L’accueil juste
Depuis une quinzaine de jours, la guerre est déclarée en Ukraine. Cette guerre, à laquelle personne ne voulait croire, a finalement éclaté aux portes de l’Europe.
Depuis, il règne une ambiance angoissante, alimentée par les chaînes d’information qui diffusent en boucle des images d’un pays dévasté par les bombes et de ses habitants qui fuient. On y voit s’opérer un tri entre les hommes qui doivent rester combattre et les femmes et enfants qui prennent la route de l’exil, pour sauver leurs vies. Mais pas que… On y voit également des expatriés ou des étudiants, africains ou indiens pour la plupart, empêchés de fuir.
En effet, quelques jours après les premières évacuations de civils, il a été prouvé, par de nombreux témoignages, qu’un certain nombre de personnes – souvent des personnes noires – avaient été victimes d’actes racistes, perpétrés au sein même de l’Ukraine et aux frontières de la Pologne. Ces images – très relayées sur les réseaux sociaux et moins dans les médias – ont mis à jour des traitements inégalitaires, des insultes et des violences physiques ; dérives d’une pensée qui établit une forme de hiérarchisation des personnes fuyant la guerre. Dans le même temps, en France et dans nombre de pays d’Europe, nous constatons un soutien quasi inconditionnel et une mobilisation inédite envers la population ukrainienne. Que faut-il penser de ces deux réactions totalement antagonistes ?

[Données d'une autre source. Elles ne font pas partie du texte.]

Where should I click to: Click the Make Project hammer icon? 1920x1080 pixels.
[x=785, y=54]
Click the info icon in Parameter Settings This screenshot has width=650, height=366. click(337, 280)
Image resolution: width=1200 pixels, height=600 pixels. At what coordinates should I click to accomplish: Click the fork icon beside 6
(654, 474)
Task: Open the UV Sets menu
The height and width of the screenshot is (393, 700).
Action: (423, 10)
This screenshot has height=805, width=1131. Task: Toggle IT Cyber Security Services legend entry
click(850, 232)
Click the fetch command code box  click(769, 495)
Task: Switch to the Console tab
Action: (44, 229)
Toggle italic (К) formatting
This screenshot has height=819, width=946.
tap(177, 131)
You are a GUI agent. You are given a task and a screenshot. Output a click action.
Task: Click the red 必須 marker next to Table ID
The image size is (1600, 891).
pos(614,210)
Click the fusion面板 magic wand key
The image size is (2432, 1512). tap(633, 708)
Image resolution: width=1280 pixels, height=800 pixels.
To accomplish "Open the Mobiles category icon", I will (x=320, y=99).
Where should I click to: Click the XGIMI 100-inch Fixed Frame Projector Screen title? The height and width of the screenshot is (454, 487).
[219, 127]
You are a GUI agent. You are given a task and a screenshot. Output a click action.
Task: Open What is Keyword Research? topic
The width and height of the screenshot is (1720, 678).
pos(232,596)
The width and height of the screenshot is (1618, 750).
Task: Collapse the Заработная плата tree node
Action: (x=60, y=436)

Ces derniers jours, nous avons été questionnées dans nos cadres professionnels et personnels. Ainsi, certains de nos étudiants nous ont interpellés sur cette situation et sur tous les élans de solidarité, relayés et encouragés dans l’ensemble de la société. Ils ont cherché à comprendre pourquoi la France peut soudainement déployer un arsenal de moyens exceptionnels pour accueillir ces réfugiés alors même qu’elle refuse les réfugiés afghans, soudanais, syriens qui fuient eux aussi la guerre. Que répondre à ce type d’interrogations ? Peut-on y voir ce que Peggy McIntosh nomme le privilège blanc ?
De même, certaines d’entre nous travaillent depuis longtemps auprès des demandeurs d’asile et se questionnent sur cette protection temporaire qui se débloque si rapidement pour la première fois, alors que d’autres réfugiés attendent désespérément leur réponse depuis des mois. Et que dire de la mise en place de la plateforme d’hébergement spécifique alors que le service du 115 est saturé depuis des années ? Que penser de tous ces appels aux dons, alors même qu’il est habituellement difficile de mobiliser les gens lorsque cela concerne d’autres réfugiés ? Nous constatons une dynamique jusque-là inégalée ; autour de nous, beaucoup de personnes se sentent touchées, concernées par ce qui arrive aux ukrainiens. Nous ne pouvons que nous interroger sur ce qui fait la différence entre cette guerre et les précédentes, celles qui durent et celles auxquelles on s’habitue.
Certains diront que ces personnes leur ressemblent : elles sont blanches, habitent en Europe et, soyons honnêtes, sont pour une grande majorité d’entre elles de religion chrétienne. Ces ressemblances culturelles, réelles ou supposées, participeraient du processus d’identification, développant ainsi l’empathie pour ce peuple.
Il y a quelques années, une publicité anglaise pour une organisation humanitaire avait mis en scène des enfants occidentaux sous les bombes et fuyant leur pays. L’idée était justement de solliciter l’empathie des spectateurs en faisant appel à ce processus d’identification bien connu des publicitaires. Mais sur quoi se fonde l’empathie ? A-t-on besoin de s’identifier à l’autre pour avoir de l’empathie envers lui ? Si l’empathie s’explique par des mécanismes d’introjection et de projection, interrogeons-nous sur nos représentations des réfugiés ukrainiens et notre contre-transfert culturel.
Espérons que ces évènements – aussi tragiques soient-ils – puissent permettre une prise de conscience collective sur nos façons de penser l’altérité et l’accueil de tous les réfugiés.